7) Tangible support for teachers inside their classrooms which includes the placing of para  – educators inside the highest needs classes and the hiring of proven professional development programs such as UCLA Center X.   This also includes the restoration of funds for new teachers to buy their own curriculum. In past years, new teachers in urban schools were provided about 1500 dollars to buy what they felt they needed in their classrooms. I was able to purchase many Interact simulation curriculum units and Rethinking Schools units which included a Constitutional Convention role play and a D-Day role play in which students received the actual materials commanders on D-Day received and they then planned the location, time and strategy of the mission.  Today, many new teachers are on their own, forced to use poorly written textbooks for all levels of reading ability and with little access to other materials.
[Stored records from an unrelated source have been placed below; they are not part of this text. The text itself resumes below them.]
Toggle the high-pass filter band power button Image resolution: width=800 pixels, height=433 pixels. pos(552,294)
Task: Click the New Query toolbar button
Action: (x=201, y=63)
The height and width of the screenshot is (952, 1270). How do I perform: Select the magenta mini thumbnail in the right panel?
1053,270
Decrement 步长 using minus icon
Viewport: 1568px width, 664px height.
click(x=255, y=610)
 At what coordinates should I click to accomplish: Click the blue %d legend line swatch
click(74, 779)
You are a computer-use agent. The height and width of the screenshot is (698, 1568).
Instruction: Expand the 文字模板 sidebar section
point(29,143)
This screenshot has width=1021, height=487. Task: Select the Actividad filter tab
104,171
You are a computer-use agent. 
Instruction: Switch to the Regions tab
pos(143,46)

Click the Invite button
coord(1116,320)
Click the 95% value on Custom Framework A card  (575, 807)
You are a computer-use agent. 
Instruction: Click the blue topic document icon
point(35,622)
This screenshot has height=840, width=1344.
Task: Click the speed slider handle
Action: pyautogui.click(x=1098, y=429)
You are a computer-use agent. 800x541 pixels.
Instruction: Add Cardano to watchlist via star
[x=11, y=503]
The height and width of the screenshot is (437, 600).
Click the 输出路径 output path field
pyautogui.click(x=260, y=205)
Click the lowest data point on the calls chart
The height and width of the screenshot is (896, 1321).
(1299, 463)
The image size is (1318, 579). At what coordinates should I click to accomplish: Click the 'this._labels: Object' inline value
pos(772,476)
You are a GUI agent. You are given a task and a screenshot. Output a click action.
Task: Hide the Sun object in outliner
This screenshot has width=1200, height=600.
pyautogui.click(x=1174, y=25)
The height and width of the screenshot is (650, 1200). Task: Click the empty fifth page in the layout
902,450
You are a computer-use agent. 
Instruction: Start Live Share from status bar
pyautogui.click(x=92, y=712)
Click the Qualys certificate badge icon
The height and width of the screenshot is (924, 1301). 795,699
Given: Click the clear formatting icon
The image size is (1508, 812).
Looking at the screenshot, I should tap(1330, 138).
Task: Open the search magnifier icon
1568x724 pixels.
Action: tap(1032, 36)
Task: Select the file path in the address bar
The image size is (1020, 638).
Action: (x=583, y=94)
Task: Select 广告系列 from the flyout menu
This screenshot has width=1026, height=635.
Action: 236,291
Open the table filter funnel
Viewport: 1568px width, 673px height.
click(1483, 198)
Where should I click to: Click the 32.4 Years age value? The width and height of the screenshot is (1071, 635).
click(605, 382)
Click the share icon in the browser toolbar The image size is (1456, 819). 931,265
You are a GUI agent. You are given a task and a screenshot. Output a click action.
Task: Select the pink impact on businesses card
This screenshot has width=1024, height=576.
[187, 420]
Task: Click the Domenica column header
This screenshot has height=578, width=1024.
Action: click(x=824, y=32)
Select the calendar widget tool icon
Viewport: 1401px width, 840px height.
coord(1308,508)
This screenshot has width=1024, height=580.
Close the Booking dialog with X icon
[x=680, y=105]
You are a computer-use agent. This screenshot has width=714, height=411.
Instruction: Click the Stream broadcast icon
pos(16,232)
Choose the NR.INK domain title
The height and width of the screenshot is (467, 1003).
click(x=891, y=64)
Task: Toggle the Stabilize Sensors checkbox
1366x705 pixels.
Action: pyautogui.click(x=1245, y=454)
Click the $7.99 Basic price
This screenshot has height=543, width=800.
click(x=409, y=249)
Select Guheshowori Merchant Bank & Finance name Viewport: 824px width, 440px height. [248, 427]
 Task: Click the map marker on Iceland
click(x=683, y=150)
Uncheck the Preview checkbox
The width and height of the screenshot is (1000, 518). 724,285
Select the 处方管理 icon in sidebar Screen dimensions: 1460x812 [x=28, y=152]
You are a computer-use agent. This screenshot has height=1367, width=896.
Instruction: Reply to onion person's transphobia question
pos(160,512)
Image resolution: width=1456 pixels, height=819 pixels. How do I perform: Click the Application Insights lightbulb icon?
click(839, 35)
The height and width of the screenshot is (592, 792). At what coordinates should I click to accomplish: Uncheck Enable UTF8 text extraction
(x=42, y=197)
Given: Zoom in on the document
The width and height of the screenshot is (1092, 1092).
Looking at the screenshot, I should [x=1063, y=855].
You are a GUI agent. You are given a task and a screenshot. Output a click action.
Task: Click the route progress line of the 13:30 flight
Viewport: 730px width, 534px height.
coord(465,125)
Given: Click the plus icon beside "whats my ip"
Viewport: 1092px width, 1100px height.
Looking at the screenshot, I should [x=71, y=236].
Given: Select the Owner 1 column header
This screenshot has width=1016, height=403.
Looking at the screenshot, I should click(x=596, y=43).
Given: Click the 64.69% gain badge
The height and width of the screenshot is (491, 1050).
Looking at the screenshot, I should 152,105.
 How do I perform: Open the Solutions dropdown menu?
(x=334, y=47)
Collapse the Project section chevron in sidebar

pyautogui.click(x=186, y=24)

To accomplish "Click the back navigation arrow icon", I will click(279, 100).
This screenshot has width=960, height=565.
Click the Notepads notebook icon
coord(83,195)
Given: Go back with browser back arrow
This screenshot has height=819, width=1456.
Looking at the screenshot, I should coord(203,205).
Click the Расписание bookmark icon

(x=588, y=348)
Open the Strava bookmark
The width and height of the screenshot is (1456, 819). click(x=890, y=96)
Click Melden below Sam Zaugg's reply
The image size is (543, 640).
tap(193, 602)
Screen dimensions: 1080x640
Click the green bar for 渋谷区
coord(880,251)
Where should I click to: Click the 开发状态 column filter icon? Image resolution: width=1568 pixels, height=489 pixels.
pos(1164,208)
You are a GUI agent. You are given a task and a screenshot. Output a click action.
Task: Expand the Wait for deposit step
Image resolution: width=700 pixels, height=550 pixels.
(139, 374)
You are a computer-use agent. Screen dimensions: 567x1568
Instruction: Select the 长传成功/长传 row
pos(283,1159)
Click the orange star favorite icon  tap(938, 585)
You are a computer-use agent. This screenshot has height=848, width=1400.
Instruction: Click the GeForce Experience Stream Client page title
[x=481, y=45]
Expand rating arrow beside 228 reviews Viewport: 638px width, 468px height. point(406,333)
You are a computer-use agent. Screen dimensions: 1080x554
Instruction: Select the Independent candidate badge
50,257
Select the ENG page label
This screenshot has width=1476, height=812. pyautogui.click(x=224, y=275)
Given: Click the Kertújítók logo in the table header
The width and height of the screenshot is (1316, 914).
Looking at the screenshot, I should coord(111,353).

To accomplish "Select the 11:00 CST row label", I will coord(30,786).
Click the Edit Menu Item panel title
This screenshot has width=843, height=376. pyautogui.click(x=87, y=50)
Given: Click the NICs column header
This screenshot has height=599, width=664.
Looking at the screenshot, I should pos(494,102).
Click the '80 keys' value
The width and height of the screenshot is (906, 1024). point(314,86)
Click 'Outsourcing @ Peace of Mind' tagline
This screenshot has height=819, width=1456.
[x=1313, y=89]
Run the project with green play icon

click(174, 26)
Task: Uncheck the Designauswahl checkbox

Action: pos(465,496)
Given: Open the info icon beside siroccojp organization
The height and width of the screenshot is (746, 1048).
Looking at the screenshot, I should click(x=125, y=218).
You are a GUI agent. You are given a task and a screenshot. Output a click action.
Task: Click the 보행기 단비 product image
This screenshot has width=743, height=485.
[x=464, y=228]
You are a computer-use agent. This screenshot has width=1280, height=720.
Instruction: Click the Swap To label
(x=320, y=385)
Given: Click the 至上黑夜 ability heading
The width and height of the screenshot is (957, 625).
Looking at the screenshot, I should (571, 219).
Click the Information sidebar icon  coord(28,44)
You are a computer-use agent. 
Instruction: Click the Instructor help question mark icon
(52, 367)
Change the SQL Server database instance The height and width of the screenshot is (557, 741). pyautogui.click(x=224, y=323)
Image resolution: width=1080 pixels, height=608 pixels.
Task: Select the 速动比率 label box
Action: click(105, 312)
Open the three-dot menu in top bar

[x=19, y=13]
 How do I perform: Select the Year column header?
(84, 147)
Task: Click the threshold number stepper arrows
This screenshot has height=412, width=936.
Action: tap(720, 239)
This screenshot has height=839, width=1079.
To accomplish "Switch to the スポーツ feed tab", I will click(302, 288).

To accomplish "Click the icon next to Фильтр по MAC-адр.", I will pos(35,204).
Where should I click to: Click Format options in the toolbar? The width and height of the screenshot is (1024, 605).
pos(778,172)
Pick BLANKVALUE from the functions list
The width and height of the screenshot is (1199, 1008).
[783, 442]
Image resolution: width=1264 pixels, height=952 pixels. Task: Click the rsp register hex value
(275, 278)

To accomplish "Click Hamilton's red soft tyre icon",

8) Evaluation of teachers based on improvement of their students on authentic assessments based on where the student is at the beginning of the year, not on grade level CST tests. If a 10th grader enters my class reading at a 4th grade level, he or she probably won’t do well on the 10th grade English or History CST even if I have taught well.  Instead, let’s look at the student’s growth in reading, writing, public speaking and attitude. If that student has moved from a 4th grade level of reading to a 7th grade level, that is good progress.  Evaluating that students growth in the interest they have in reading is also important.  However, teachers cannot be judged on students who are chronically absent or chronically disrespectful.

9) Parents and guardians must demonstrate one thing they have done to promote intellectualism in the home and the inclusion of a mandatory summer reading list.  This could include taking their child to a museum, play, free concert or buying books for the home.  There is no excuse for students who have every electronic device imaginable but lack basic appreciation about culture and society.  Students must read one novel or non-fiction text during the summer or Christmas break and respond to it in writing or through a video-taped presentation.  This ensures that they have some academic practice during one break but that another break is free for their own pursuits.

10) Students lacking basic math skills must be barred from taking Algebra classes until they have met proficiency in basic skills.   This must include the addition of practical classes such as medical math, accounting and “power” math classes to bring students up to speed in a way that helps bridge the gap of those who have difficulty with abstract thinking.  Algebra should include its practical uses such as compiling demographic statistics and not be taught in isolation from its real world uses.